Segment Start: Data records

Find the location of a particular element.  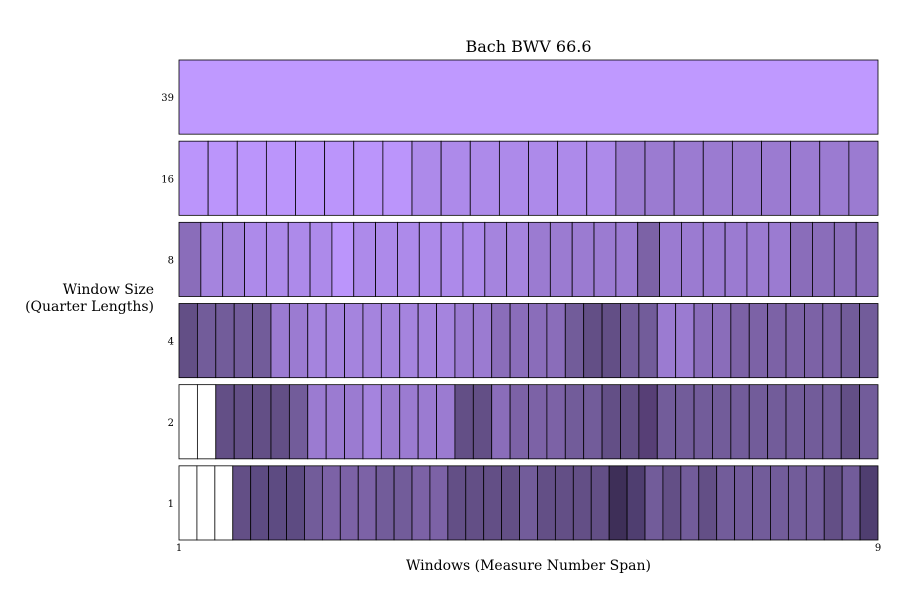

y-tick-label: 4 is located at coordinates (171, 342).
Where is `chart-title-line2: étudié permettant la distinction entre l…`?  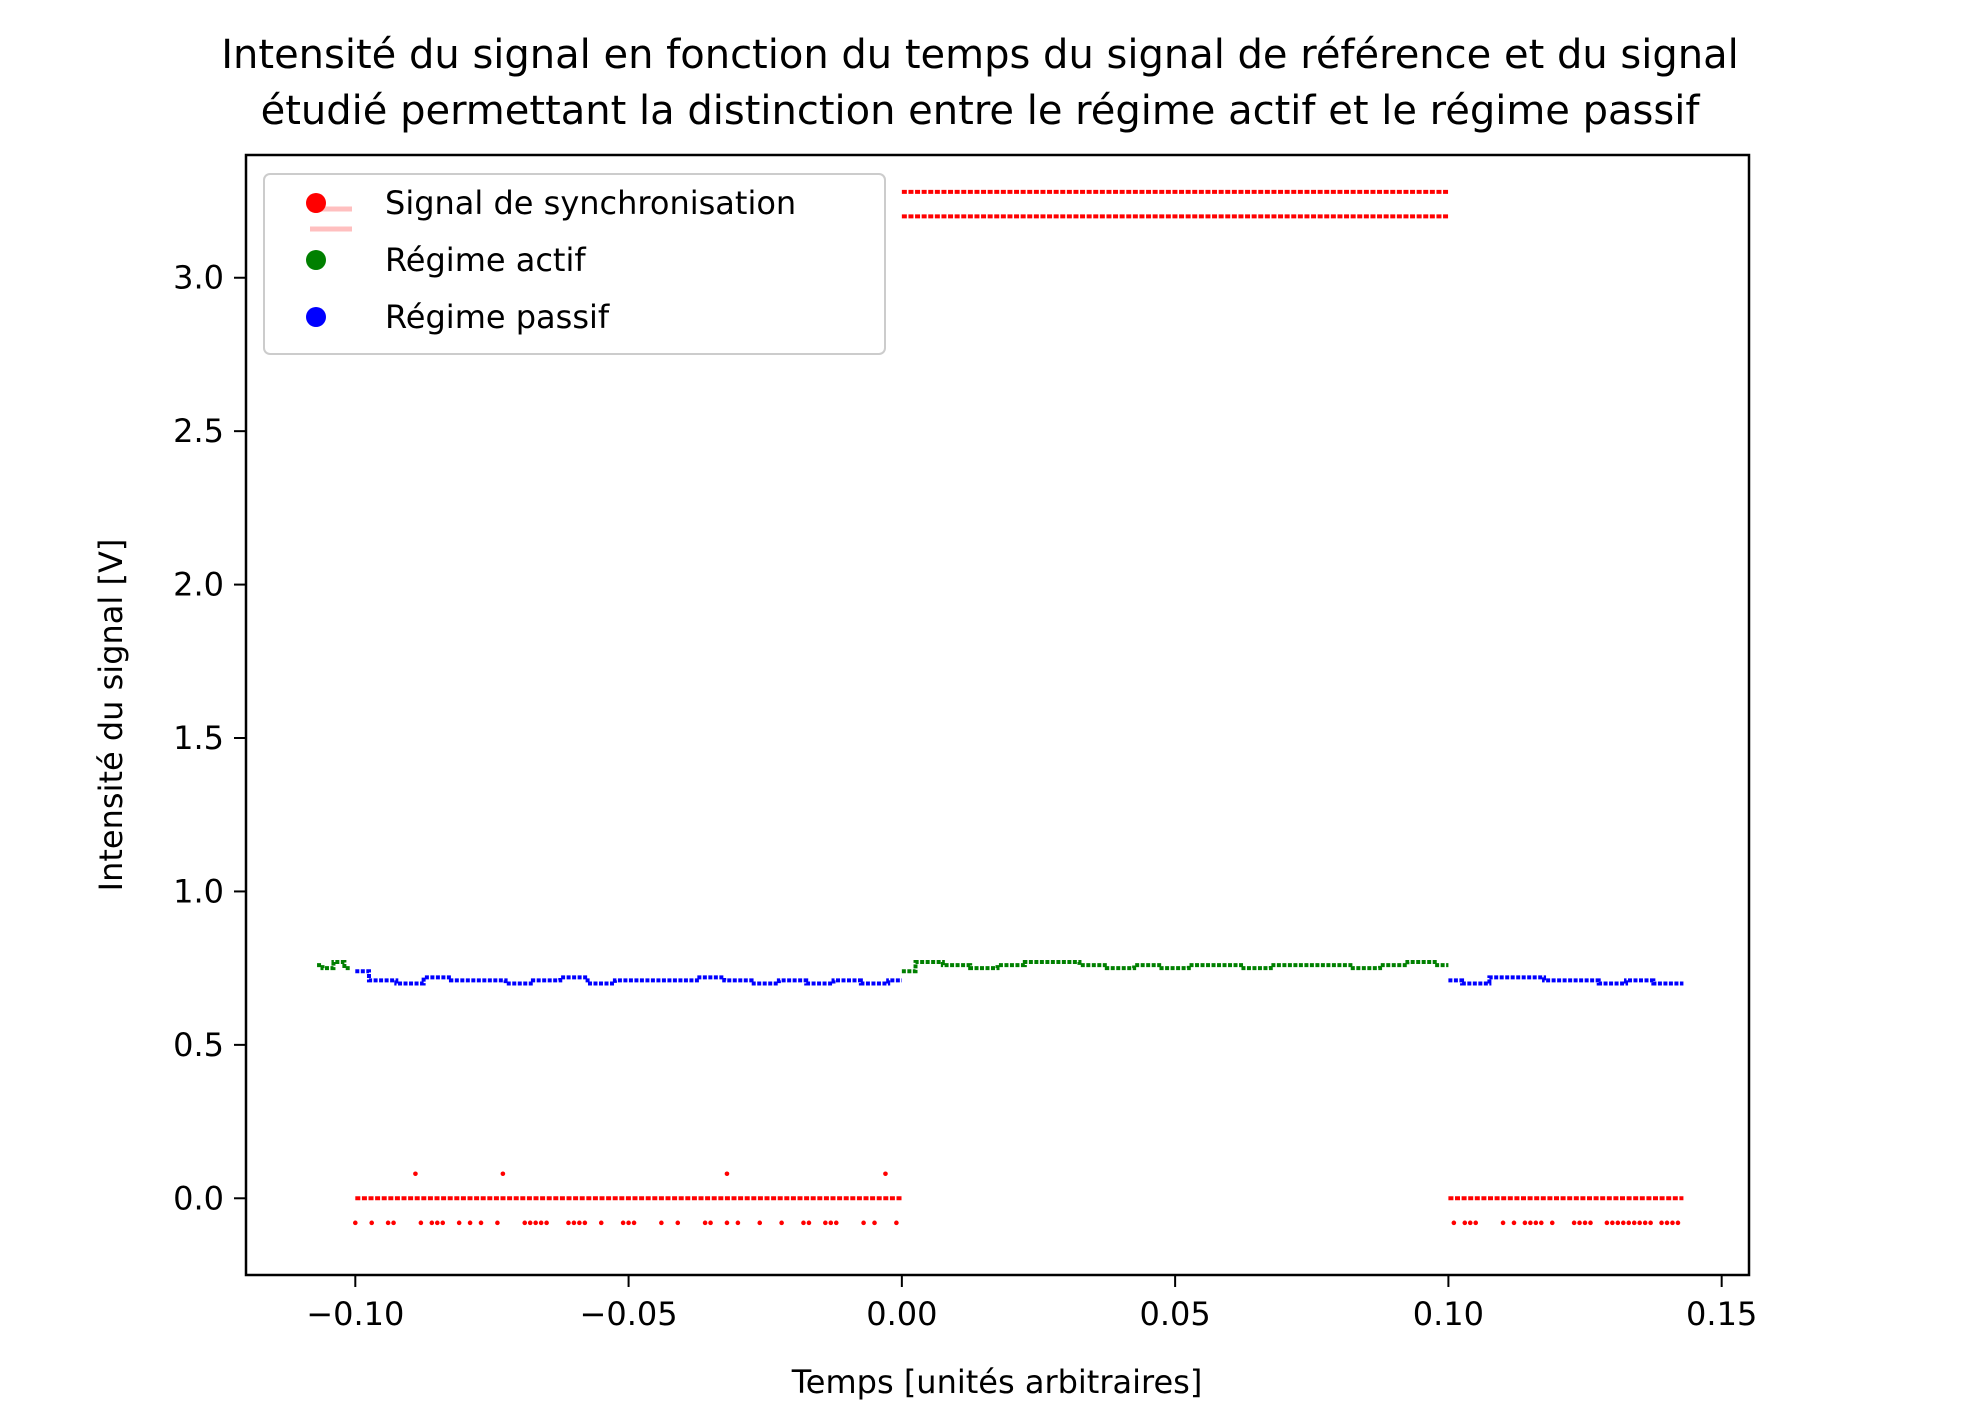
chart-title-line2: étudié permettant la distinction entre l… is located at coordinates (981, 111).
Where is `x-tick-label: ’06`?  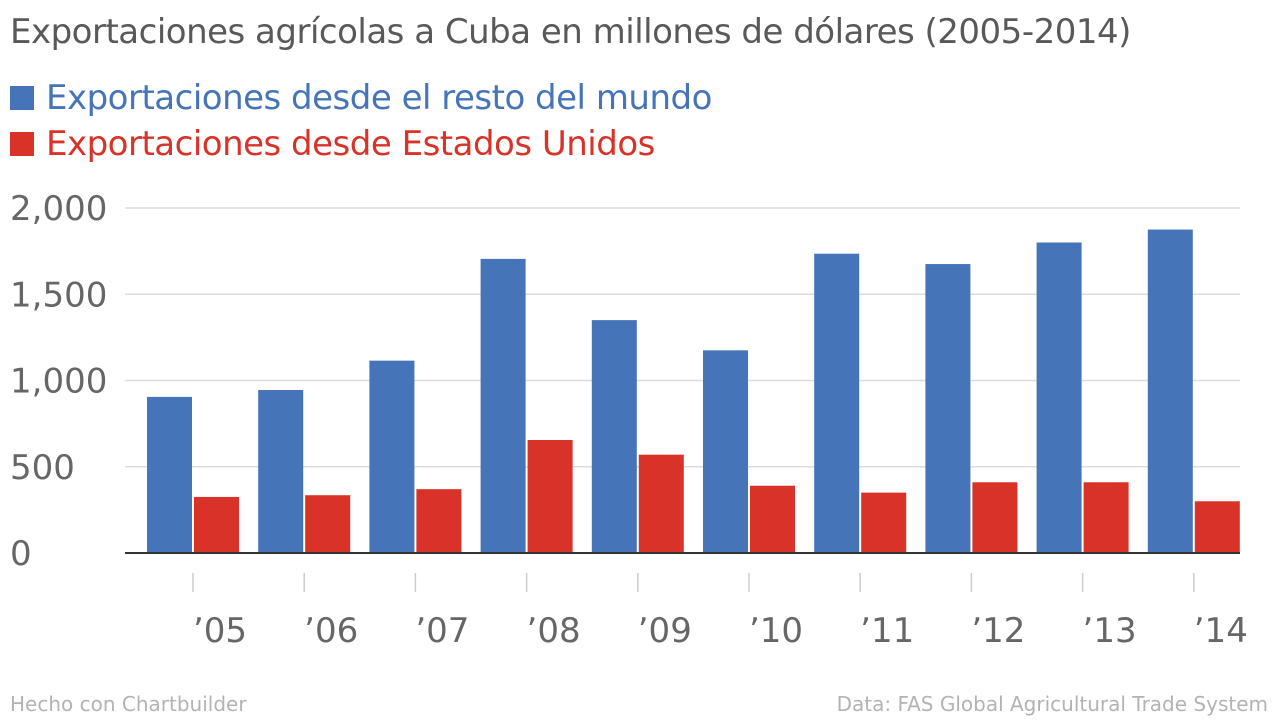
x-tick-label: ’06 is located at coordinates (331, 631).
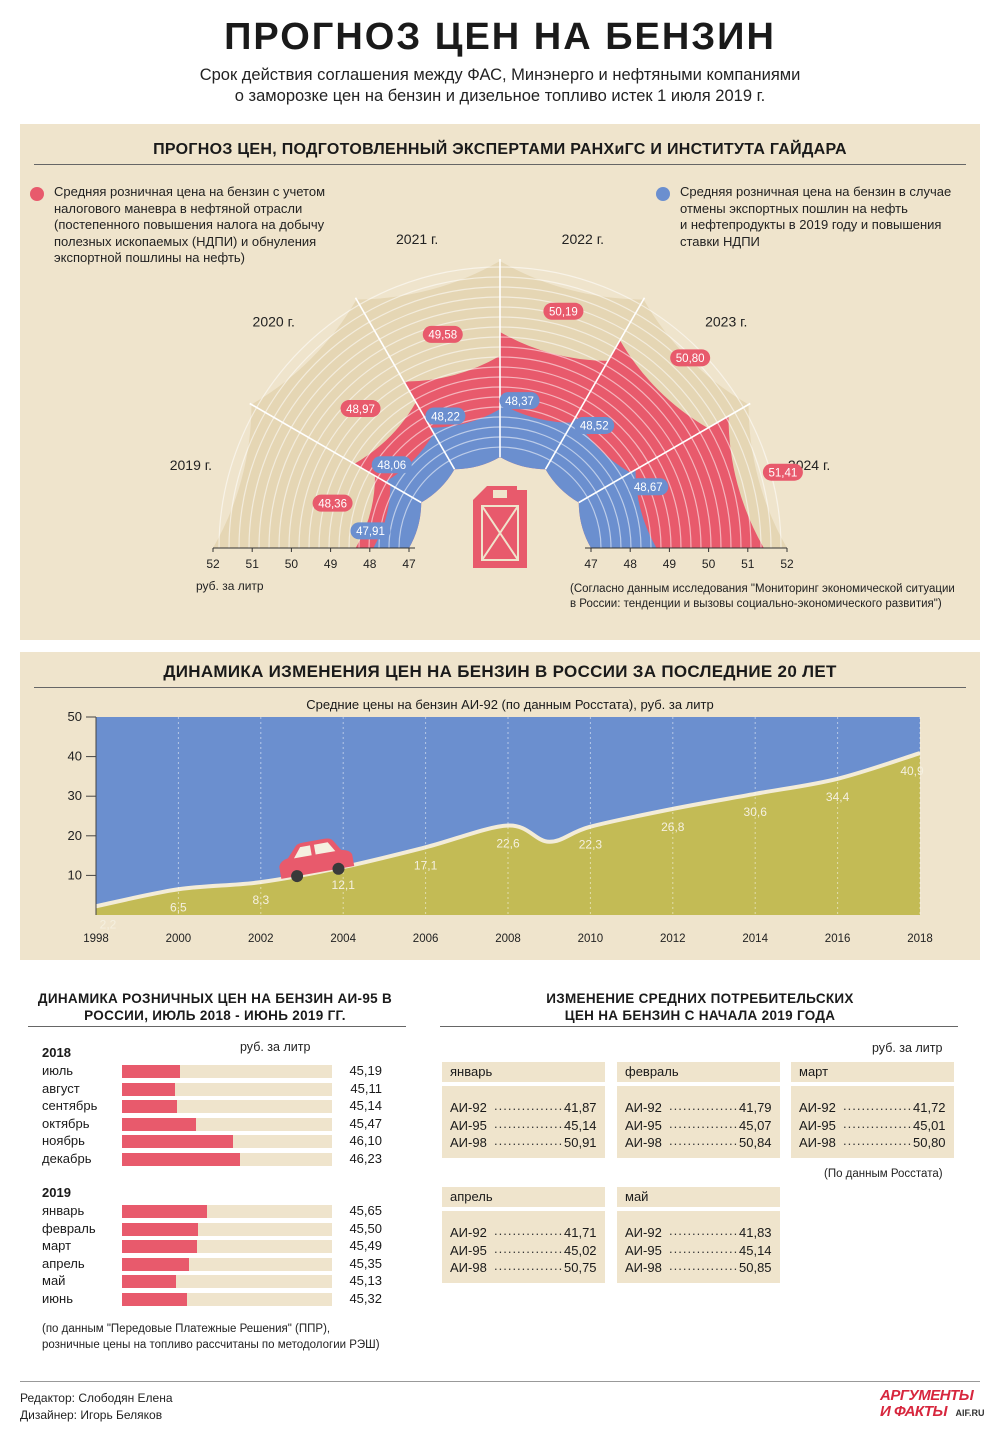  I want to click on year-label: 2022 г., so click(583, 239).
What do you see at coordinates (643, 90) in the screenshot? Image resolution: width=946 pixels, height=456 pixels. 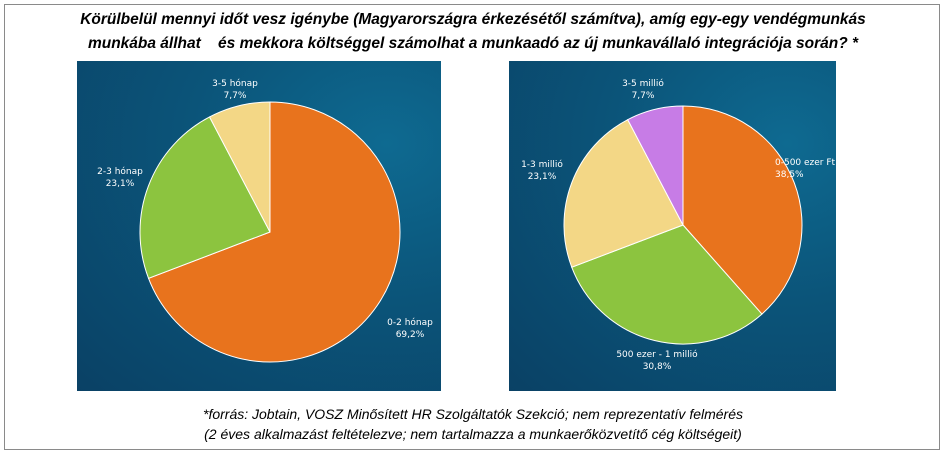 I see `cost-slice-label-3-5: 3-5 millió 7,7%` at bounding box center [643, 90].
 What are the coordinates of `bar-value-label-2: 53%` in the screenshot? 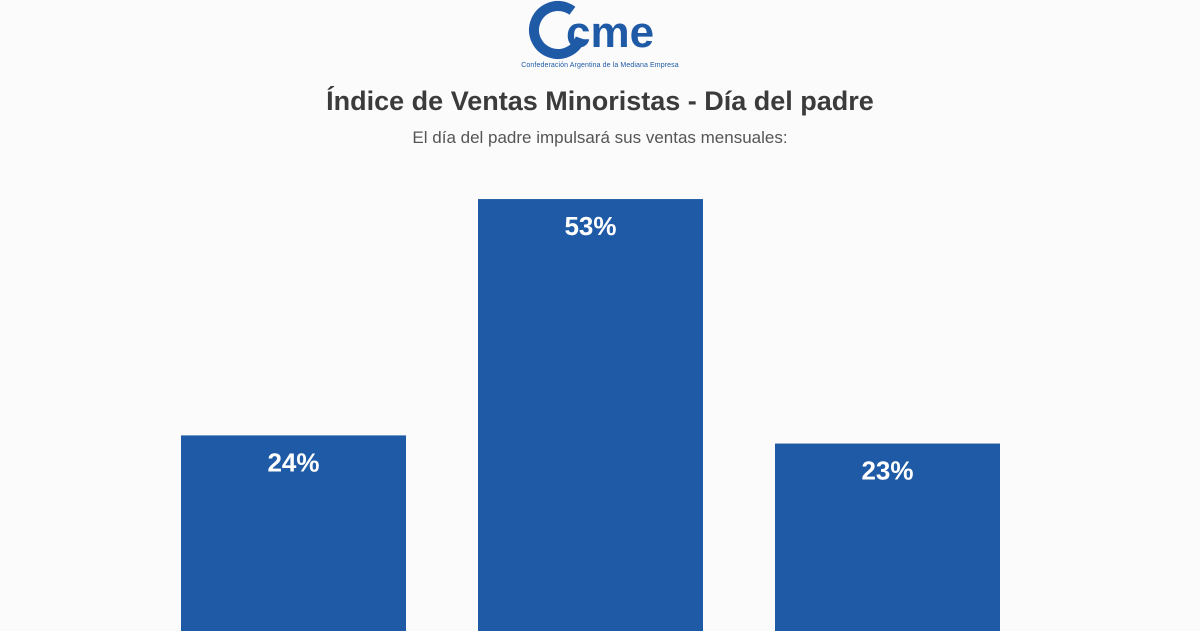 It's located at (590, 226).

Segment End: Data records

§ **Problem description**: Please switch "particular" to "specific" in the stretch from the start of the material through the line containing "chart-title-line2: étudié permettant la distinction entre l… is", and write that stretch out again with nothing else changed and the pictures left out.

§ **Answer below**:
Find the location of a specific element.  

y-tick-label: 4 is located at coordinates (171, 342).
Where is `chart-title-line2: étudié permettant la distinction entre l…`?  
chart-title-line2: étudié permettant la distinction entre l… is located at coordinates (981, 111).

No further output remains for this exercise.